Friday, March 14, 2008

The End of Chiang Mai – February 28th

‘And so we beat on’ as John Irving always says, this time through the night on an aged locomotive, the sprinter, to Bangkok. I’ve got all my luggage since I won’t be returning to Chiang Mai. Looks like I’m carting around stowaways they’re so bulky. Thankfully I’ve got Ben with me or I wouldn’t have managed. He’ll also help to cushion my sanity since there are no beds on the sprinter overnight express and the seats only partially recline and it’s so shaky that I can’t hold my pen steady and the window is slightly too far away for a comfortable sleeping position.
I’m not sad to be leaving, even though everyone who mattered during my year was there to send me off. We even had a final supper together at the nice restaurant by the river. But no, I’m not sad. I’ve already had to suffer through three goodbyes with Emily – one in Europe, one at home, and one in Thailand; and then there was the final goodbye when we took a break that turned permanent (I guess) when she soon after found bigger and better and balder things. So this goodbye is more like a footnote.

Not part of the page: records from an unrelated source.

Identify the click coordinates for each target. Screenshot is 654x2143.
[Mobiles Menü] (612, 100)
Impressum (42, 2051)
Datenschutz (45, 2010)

I’m kind of numb now to anything non-Emily related. I guess I was never able to fully invest myself in Thailand, always one foot somewhere else. Now both feet are God knows where, though on Saturday they’ll be setting foot on Cambodian soil.
March 1st
They call it the Wild West of Southeast Asia, and it sure is dusty enough. We crossed over into Cambodia today after busing it from Bangkok to the border town of Aranya Prathet. It was supposed to be a first class ride, but somehow we kept adding standing room only passengers along the way, one of which sat directly behind my seat so that I couldn’t recline, and when I did finally manage to drift off for a moment, the wandering fingers of a small child tickled my face, startling me awake. It was in Aranya Prathet where we met the Icelandic couple, Toti and Freja. He’s a notable chef back in Reykjavik, she’s still a student. He’s loud enough to rival the American stereotype, she keeps him walking straight by doing all their expense conversions: first from Icelandic currency into Thai baht, and then into either Cambodian Reil or USD. Together, we ambled through no-man’s land into Poipet, past fake customs agents, eerie casinos, and begging children. It was in this peculiar landscape that I randomly ran into the student president of the residential college at which I lived during a semester abroad in Melbourne three years ago.

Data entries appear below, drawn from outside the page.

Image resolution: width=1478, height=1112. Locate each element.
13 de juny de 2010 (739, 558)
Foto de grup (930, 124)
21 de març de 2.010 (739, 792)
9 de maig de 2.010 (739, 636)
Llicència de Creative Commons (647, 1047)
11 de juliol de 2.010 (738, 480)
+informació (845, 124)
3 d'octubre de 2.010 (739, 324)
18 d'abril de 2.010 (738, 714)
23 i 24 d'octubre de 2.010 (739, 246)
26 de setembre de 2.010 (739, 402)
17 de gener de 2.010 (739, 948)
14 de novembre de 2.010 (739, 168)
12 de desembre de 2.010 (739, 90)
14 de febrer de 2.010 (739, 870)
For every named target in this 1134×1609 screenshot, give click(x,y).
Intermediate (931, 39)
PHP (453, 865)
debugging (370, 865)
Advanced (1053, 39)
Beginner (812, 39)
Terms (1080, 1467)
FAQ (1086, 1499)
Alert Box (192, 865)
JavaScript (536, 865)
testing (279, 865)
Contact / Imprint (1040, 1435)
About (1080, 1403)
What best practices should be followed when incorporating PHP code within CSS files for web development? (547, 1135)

The road leading from Poipet to Siem Reap was unbelievable – no paving, half-assed construction resulting in detours circling around mounds of rubble and potholes the size of moon craters. It doesn’t make any sense how such a major route could be so catastrophically awful, unless you believe the rumor that Bangkok Airways pays off the Cambodia government to keep the road in such a state so that people will be more inclined to fly. For 3.5 hours we wondered how the driver could see anything amidst the clouds of dust and diminishing light from the setting sun, but he still hurtled ahead un-phased at full speed. And then, after 3.5 hours, just like that, the road turned perfectly paved and the previous repetition of barren landscape, dilapidated ramshackle homes and half-naked wandering children were all replaced with rococo hotels, beaming lights, posh restaurants, and still some half-naked wandering children. It was if we had just plunged through a wormhole into Cambodia’s version of Disneyland.